Apparently Jambi (QT in Java) already has this functionality in QTreeWidgetItem, although I don't really understand the description completely:


public final void setSpanning(boolean span)

Sets the first section to span all columns if expand is true, otherwise all item sections are shown.


Maybe this is something we can expext on a next version of QT for C++?

Help!

p

wysota
6th February 2007, 16:04
I'll start answering in the reverse order :)

Yes, you can expect that to work in upcoming Qt releases. It's possible that it works with recent snapshots already.

Even if it doesn't I'm sure you can get a simmilar behaviour either by reimplementing the delegate (if the view doesn't fill the background of its items before calling the delegate) or by reimplementing the view (if the view destroys the background of its items).
In the former case you just need to change the rectangle used to paint the display role of the first column and do nothing for the second column. If latter is the case, you need to stop the view from painting the first column of the top level items and modify the rectangle before calling the delegate. I guess that's more or less what setSpanning does anyway.

And if that doesn't fit your needs (or is impossible to achieve) maybe you can simply have a single column in the view and separate the attribute names from values using a custom delegate?

Paalrammer
6th February 2007, 17:02
Aha, thanks. I think I know what to do now.
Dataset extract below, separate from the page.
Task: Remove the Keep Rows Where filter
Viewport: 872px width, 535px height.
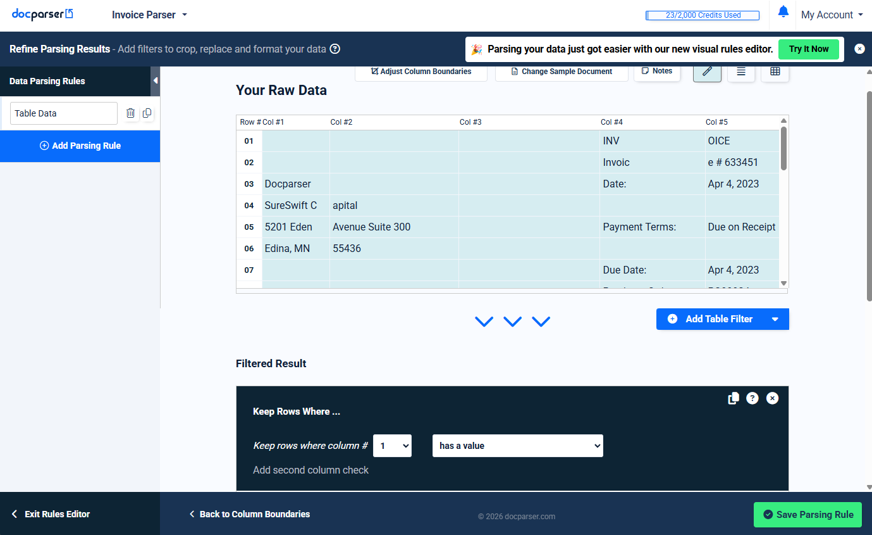Action: [x=772, y=398]
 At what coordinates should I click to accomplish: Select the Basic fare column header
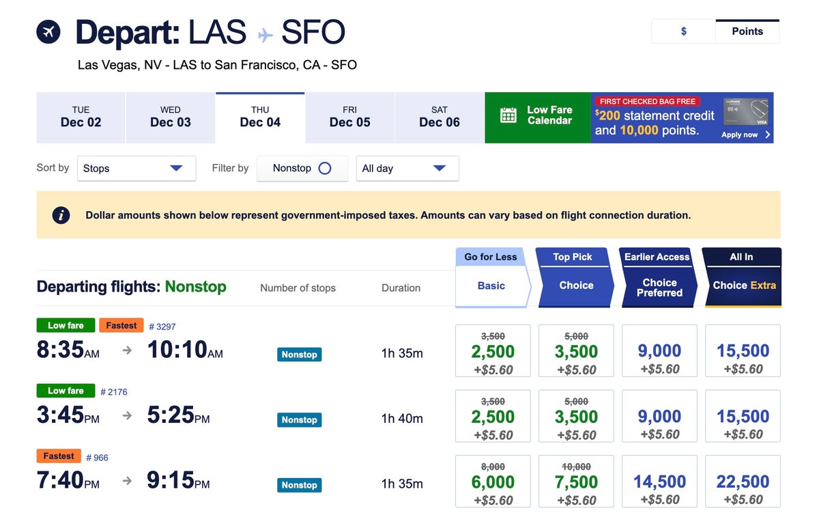491,286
Time to dig deeper into QT I guess.
Maybe I should have asked how to override the QTreeView behaviour in the first place :-)

p

wysota
6th February 2007, 17:40
Time to dig deeper into QT I guess.
QT = QuickTime(R) by Apple
Qt = Quasar toolkit (or other legendary explanation of "Q toolkit" name) by Trolltech.


Maybe I should have asked how to override the QTreeView behaviour in the first place :-)
Maybe you should have :)

Paalrammer
13th February 2007, 14:53
Just a quick note to tell the people about my next steps/

Apparently VMWare is free nowadays, so I installed Linux and did some speed tests. Although the screen driver is very slow, the app with 250 buttons acts very fast under Linux. However when I try my complete program the widget drawing is even slower than on Windows. So as Wysota told me, it is not a good idea to draw too many widgets.
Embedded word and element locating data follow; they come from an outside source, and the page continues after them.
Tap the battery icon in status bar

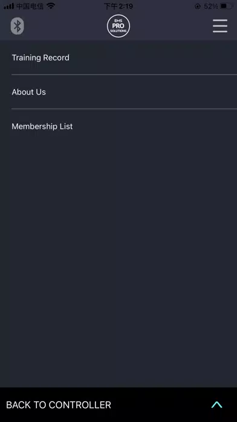pyautogui.click(x=227, y=6)
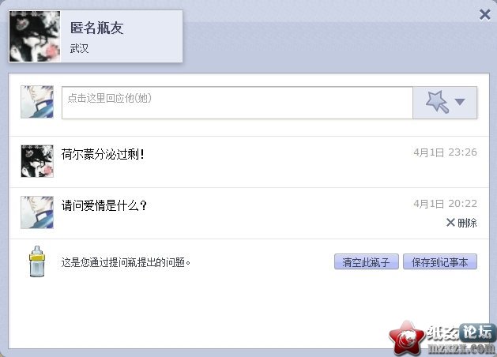Viewport: 497px width, 357px height.
Task: Delete the message using the ✕ 删除 link
Action: point(461,223)
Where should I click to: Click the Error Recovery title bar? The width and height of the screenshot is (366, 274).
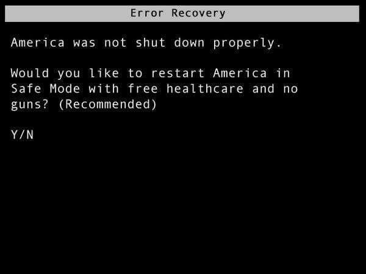pos(182,13)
I have tried extending the behaviour of the QTreeView class by having items span more than one column, but failed miserably. Though I had a lot of fun trying. And some nice effects.

So, in the end I thought it would be better to check if the snapshots for Qt 4.3 had the desired "span" featured and they did. Compilation under Linux was easy, Windows with Visual C++ was a bit annoying, but I now have the desired behaviour out of the box. Yeah. Thanks for all the help.

VireX
14th February 2007, 06:20
QT = QuickTime(R) by Apple
Qt = Quasar toolkit (or other legendary explanation of "Q toolkit" name) by Trolltech.


Maybe you should have :)

who the hell uses quicktime except when viewing some idiots website?

jpn
14th February 2007, 06:52
who the hell uses quicktime except when viewing some idiots website?
The point was that people tend to mix them up. This forum focuses on Qt, not on QT. Which are two different things..

VireX
14th February 2007, 18:41
obviously, why would we discuss QT in here?

wysota
14th February 2007, 18:57
obviously, why would we discuss QT in here?

We wouldn't, but many people write "QT" when referring to "Qt", so sometimes we tend to point out that difference.